(Data entries)

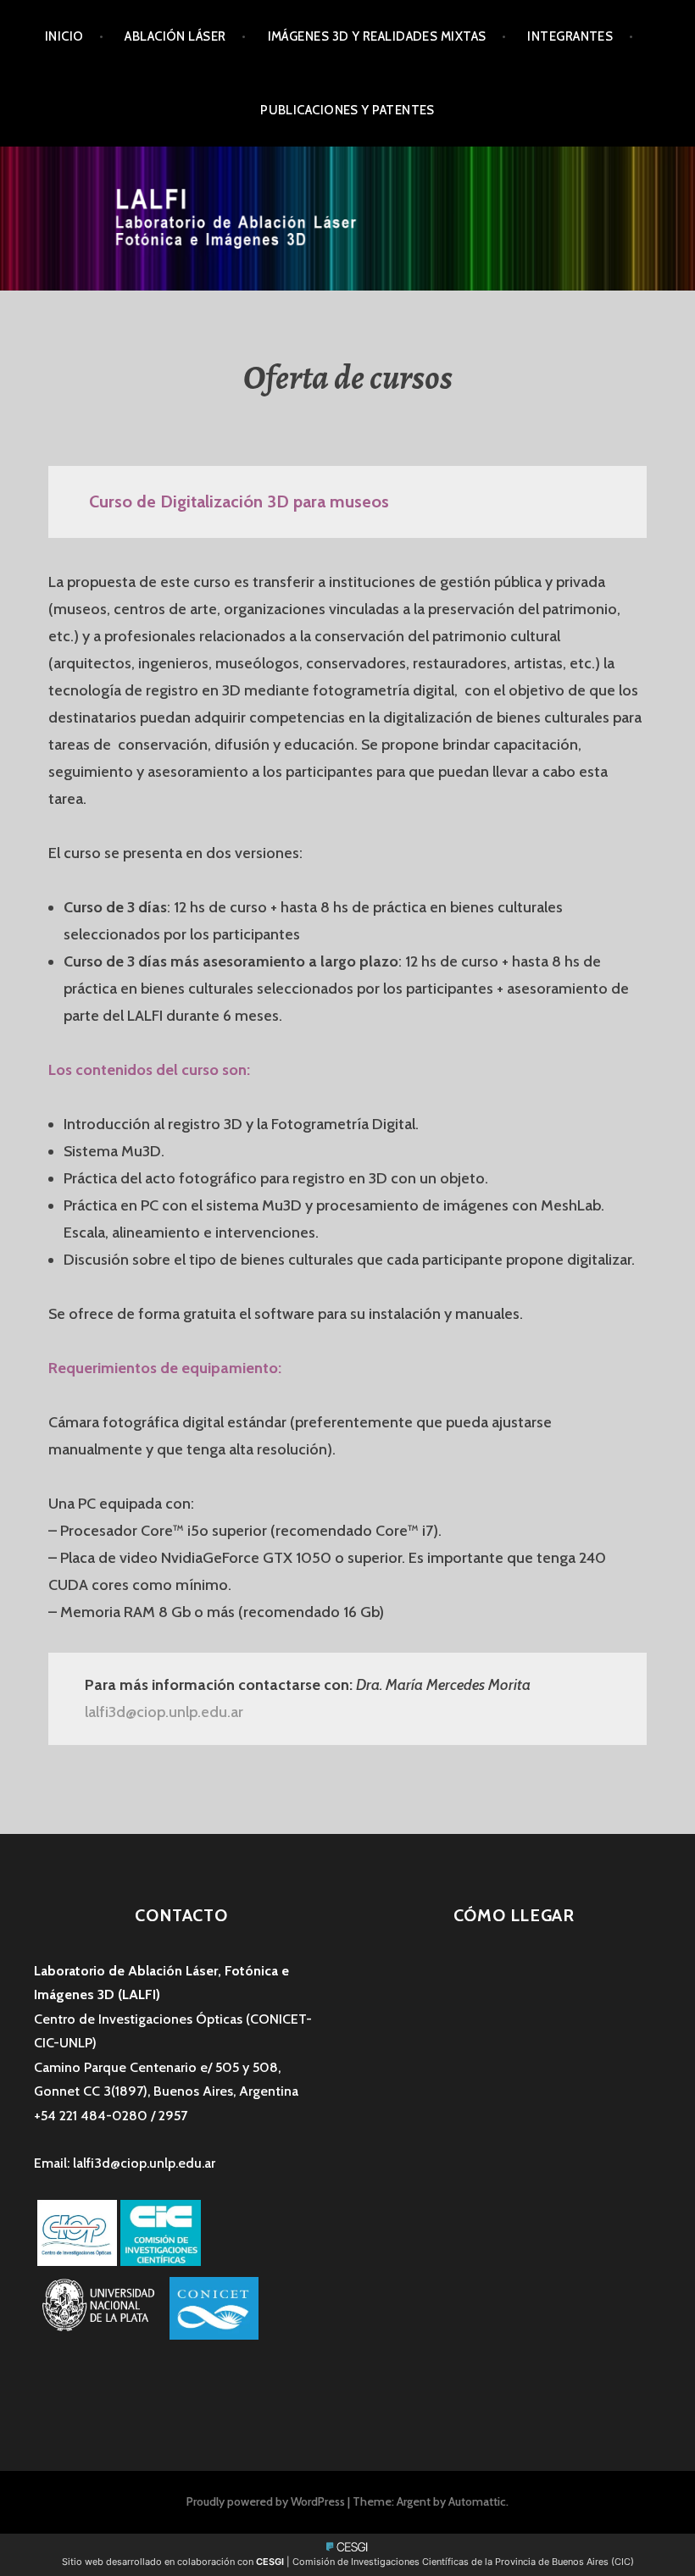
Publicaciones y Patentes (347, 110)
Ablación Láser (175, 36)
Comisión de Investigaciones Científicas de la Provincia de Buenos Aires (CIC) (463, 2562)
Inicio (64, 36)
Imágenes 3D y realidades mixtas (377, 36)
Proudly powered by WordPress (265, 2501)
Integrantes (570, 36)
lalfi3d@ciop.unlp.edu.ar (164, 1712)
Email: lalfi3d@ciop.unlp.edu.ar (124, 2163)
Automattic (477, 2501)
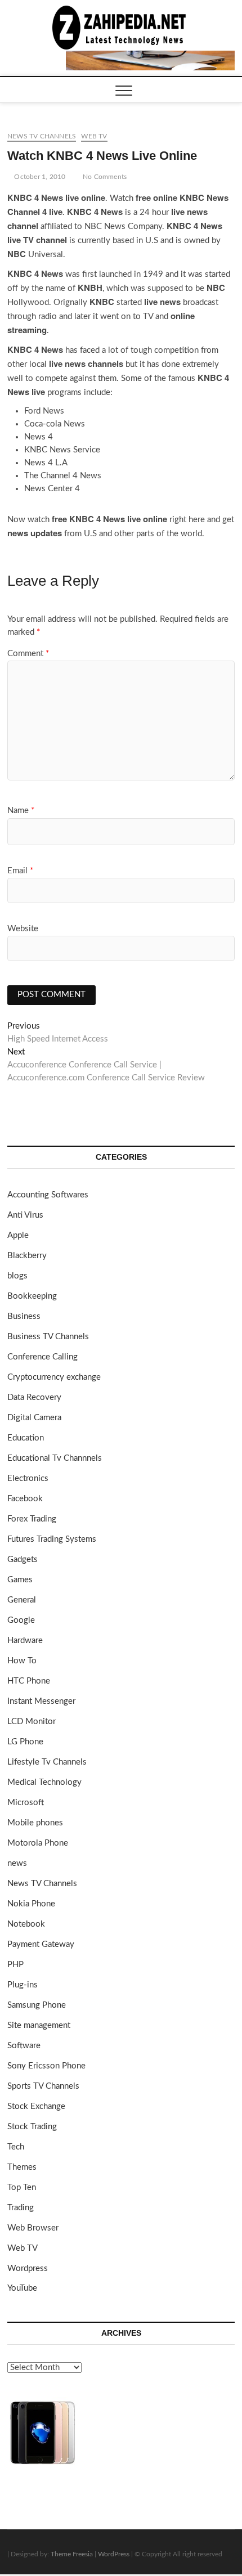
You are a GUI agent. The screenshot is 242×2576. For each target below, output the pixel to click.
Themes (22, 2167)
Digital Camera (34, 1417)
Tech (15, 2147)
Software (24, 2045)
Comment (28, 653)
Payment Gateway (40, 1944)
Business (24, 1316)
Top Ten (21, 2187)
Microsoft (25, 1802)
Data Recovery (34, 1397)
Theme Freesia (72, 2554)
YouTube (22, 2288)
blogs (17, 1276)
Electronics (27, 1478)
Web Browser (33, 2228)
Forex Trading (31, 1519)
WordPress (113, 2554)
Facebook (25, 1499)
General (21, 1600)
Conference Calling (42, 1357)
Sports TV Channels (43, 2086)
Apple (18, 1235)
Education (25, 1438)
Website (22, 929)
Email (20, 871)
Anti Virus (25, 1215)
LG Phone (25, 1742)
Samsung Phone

*Exercise description*
Count every line of the records above in which the string "unlp" appears. The number alone is to be given.

*Final answer*
2